1. The intracellular Na activity (a_Naⁱ) of quiescent sheep heart Purkinje fibres has been measured using Na⁺‐sensitive glass micro‐electrodes. The effects of local anaesthetics (procaine and lidocaine) and tetrodotoxin (TTX) have been investigated.2. Local anaesthetics reduced the steady‐state level of the intracellular Na activity in a dose‐dependent manner. The highest concentrations used (10⁻² M) reduced the intracellular Na activity by about 25%.3. TTX decreased the steady‐state level of the intracellular Na activity.
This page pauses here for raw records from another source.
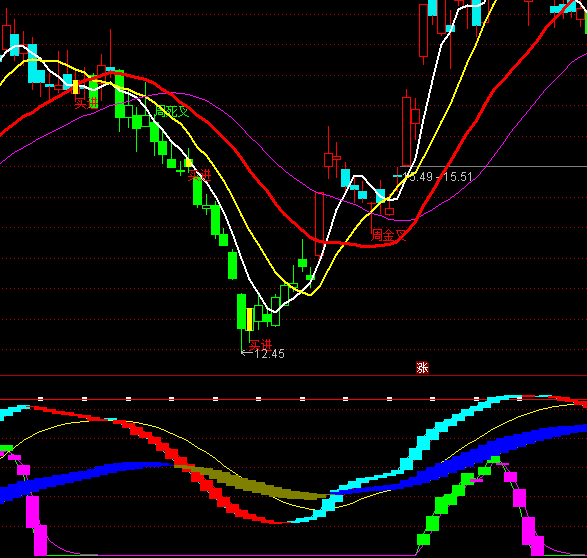Select the gray horizontal price line at 15.49
Screen dimensions: 587x558
493,166
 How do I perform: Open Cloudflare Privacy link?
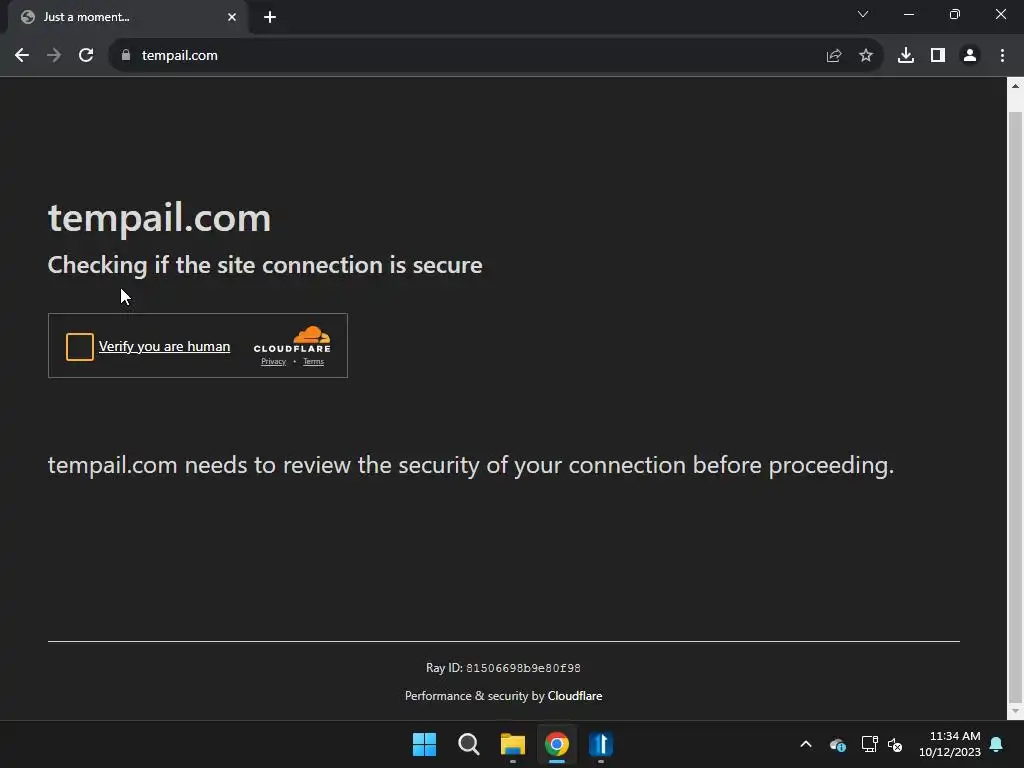click(x=274, y=362)
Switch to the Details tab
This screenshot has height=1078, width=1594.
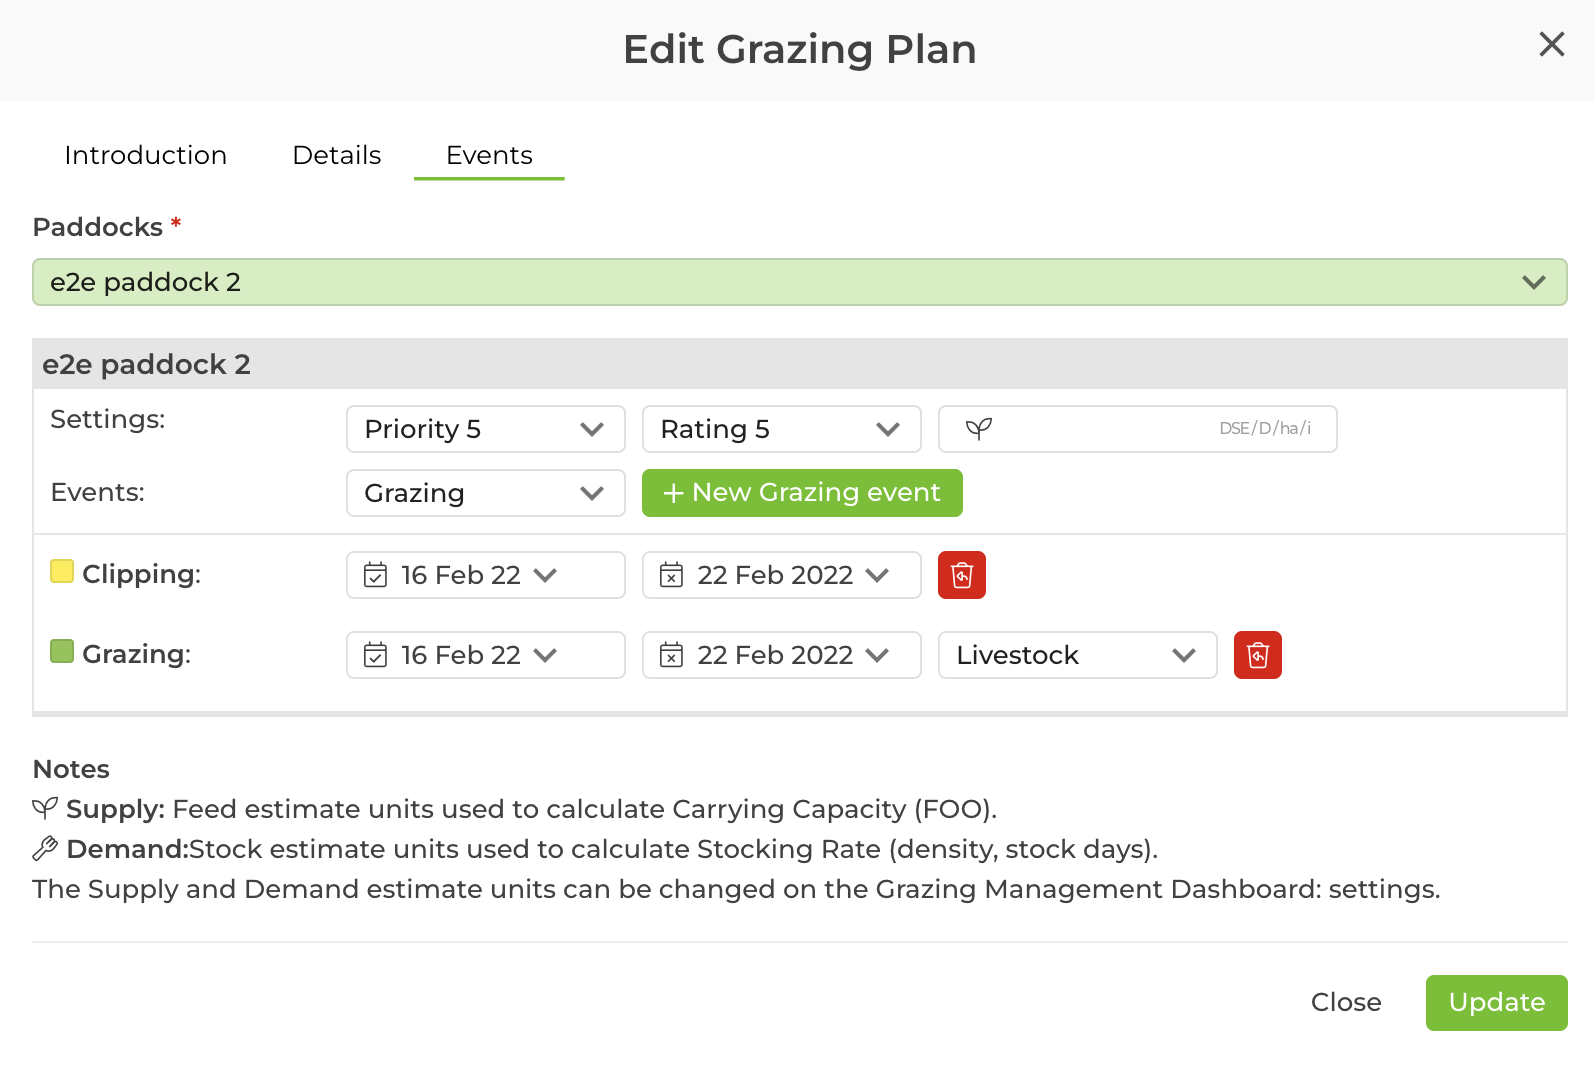pos(337,155)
At a concentration of 10⁻⁶ g/ml. (3·13 × 10⁻⁶ M), TTX produced a decrease in intracellular Na activity of approximately 10%.4. The initial rate of rise of the intracellular Na activity upon addition of the cardioactive steroid strophanthidin (10⁻⁵ M) was used to estimate the net passive Na influx.5. Procaine (5 × 10⁻⁴ M) caused a 50% reduction of this rate of rise of the intracellular Na activity. The highest concentration of procaine used (10⁻² M) decreased the rate of rise by approximately 80%.6. Procaine (5 × 10⁻³ M) also reduced the rate of rise of intracellular Na produced by the removal of external K (K_o), and prevented the large depolarization associated with the absence of K_o.7. TTX also produced a decrease in the rate of rise of the intracellular Na activity that occurs upon addition of strophanthidin. A maximum effect was produced in our experiments at a TTX concentration of 10⁻⁶ g/ml. At this concentration the rate of rise of intracellular Na activity was reduced by approximately 40% at a membrane potential of ‐70 mV.8. We conclude from our experiments that the effects of local anaesthetics and TTX on the intracellular Na activity are brought about by a reduction of the Na permeability of the cell membrane, and that at the normal resting potential, Na entry through TTX‐sensitive channels contributes greatly to the total net Na influx.